# Problem to solve:
Your reply should consist only of the lines from the one holding "Screen dimensions: 1792x674" to the last line of the data below, written out exactly and without pictures.

=== Begin Enclosure ===

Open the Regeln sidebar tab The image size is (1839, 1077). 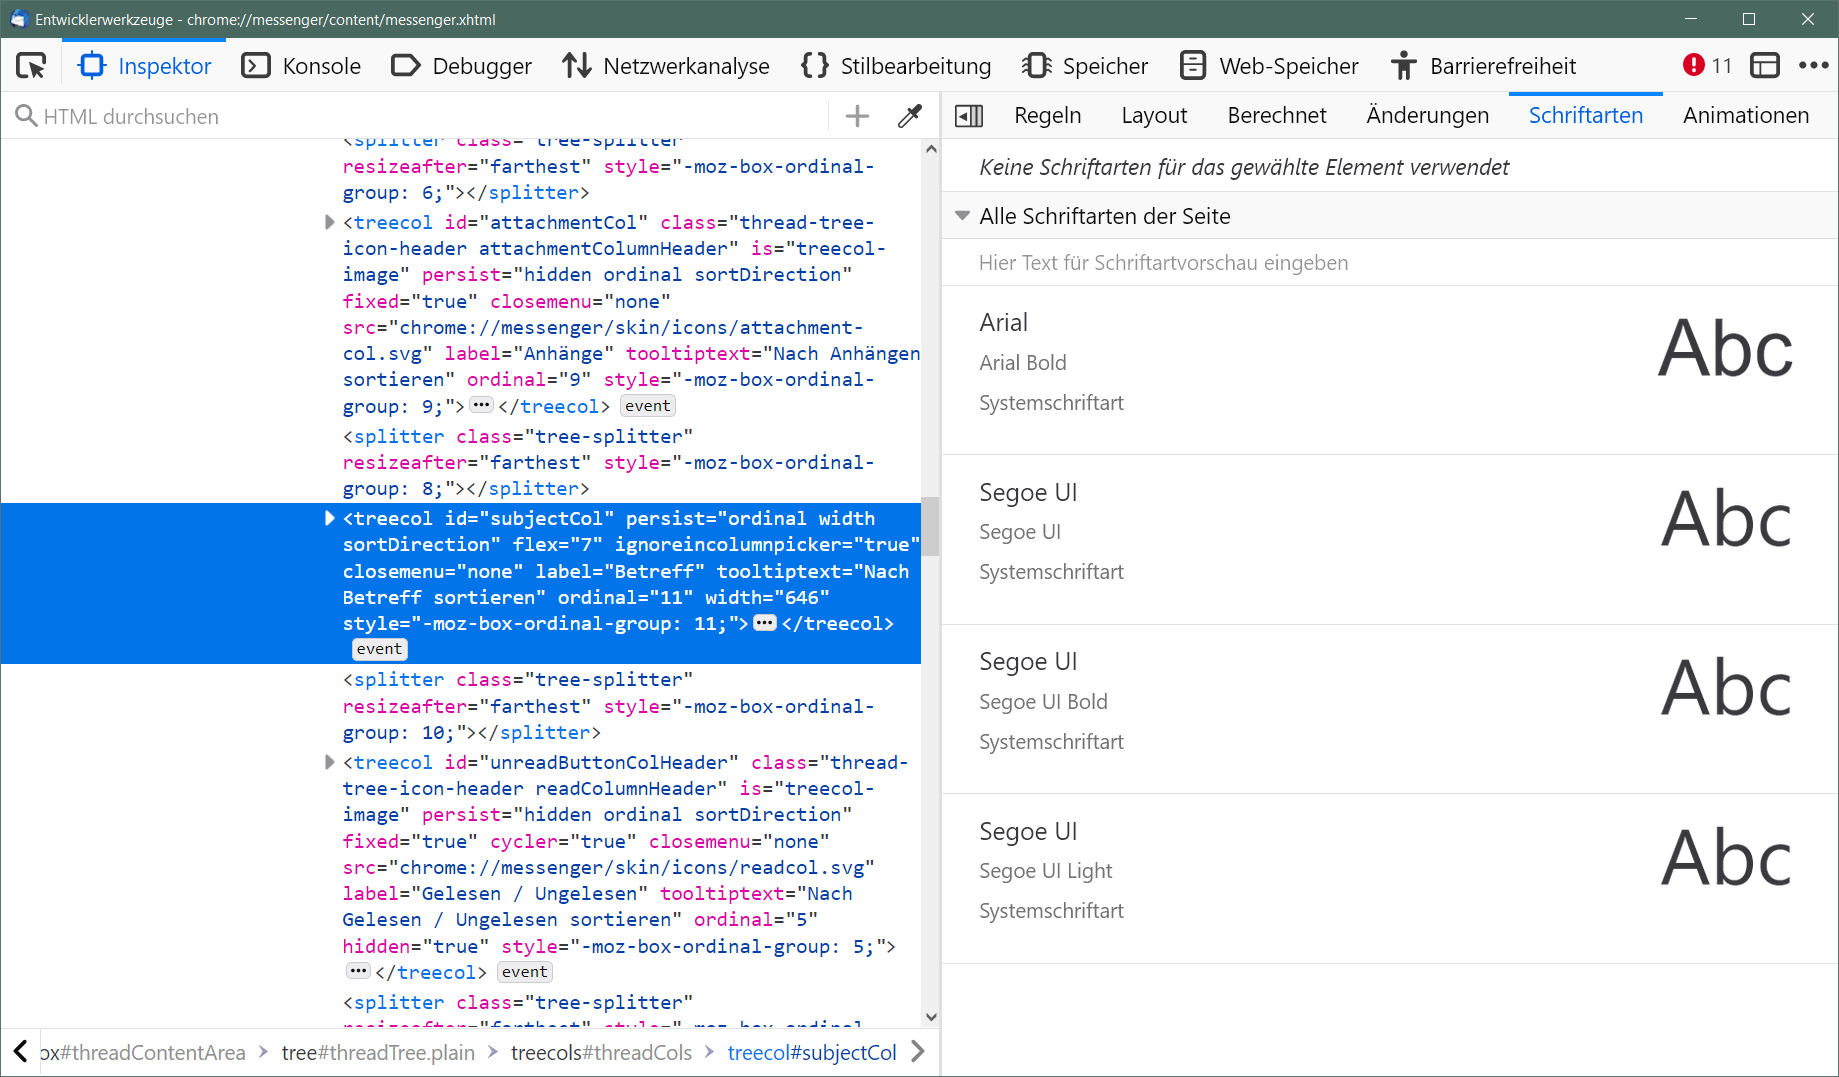click(x=1047, y=116)
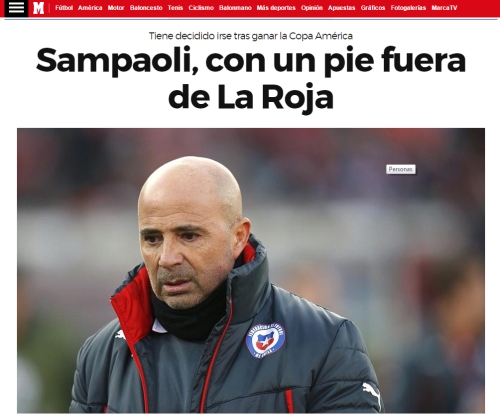Open MarcaTV link
Viewport: 500px width, 420px height.
coord(444,8)
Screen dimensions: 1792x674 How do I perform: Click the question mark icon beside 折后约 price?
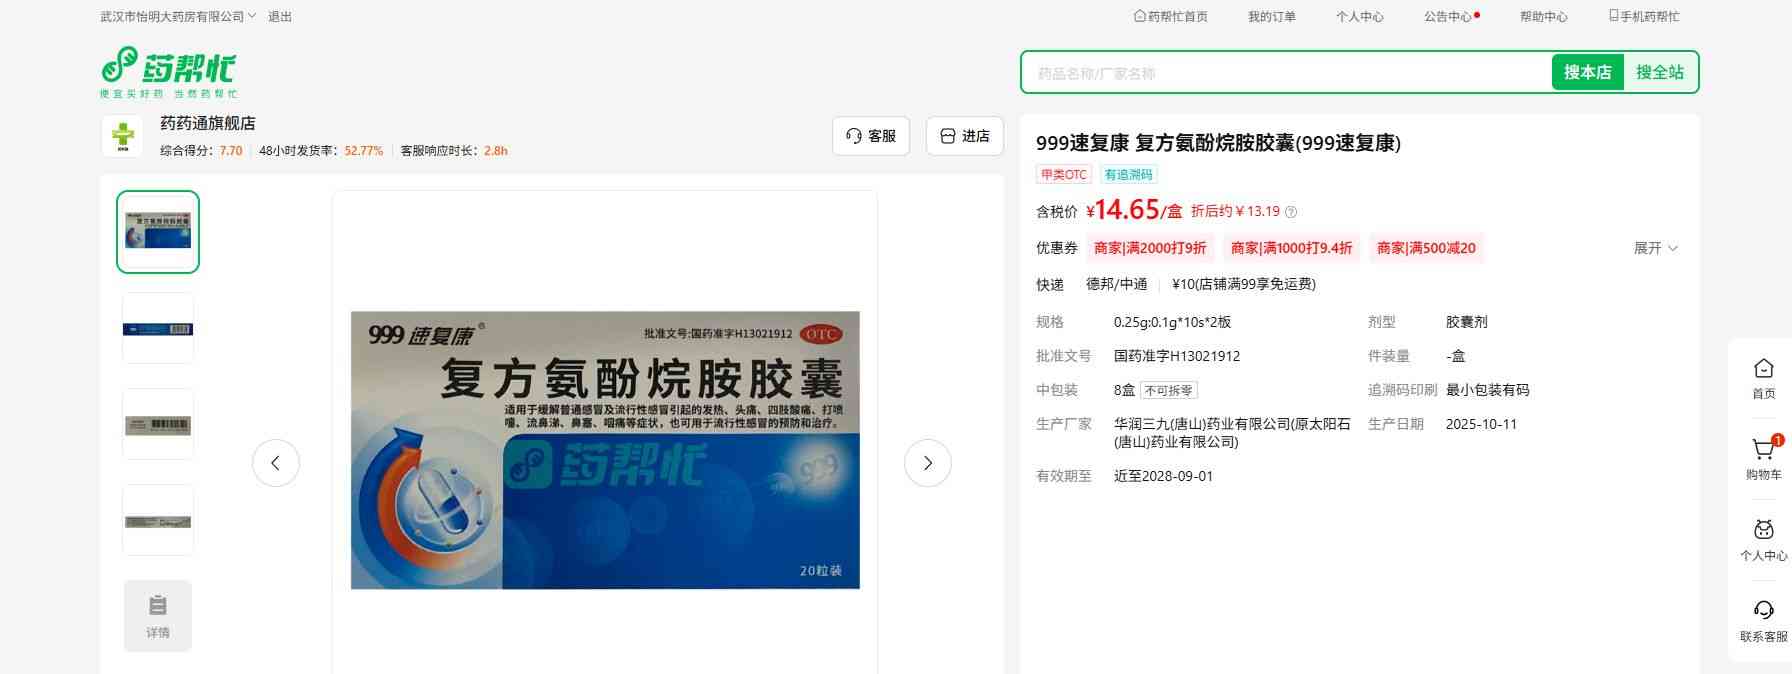1291,212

=== End Enclosure ===

# Output below:
Screen dimensions: 1792x674 How do I perform: Click the question mark icon beside 折后约 price?
1291,212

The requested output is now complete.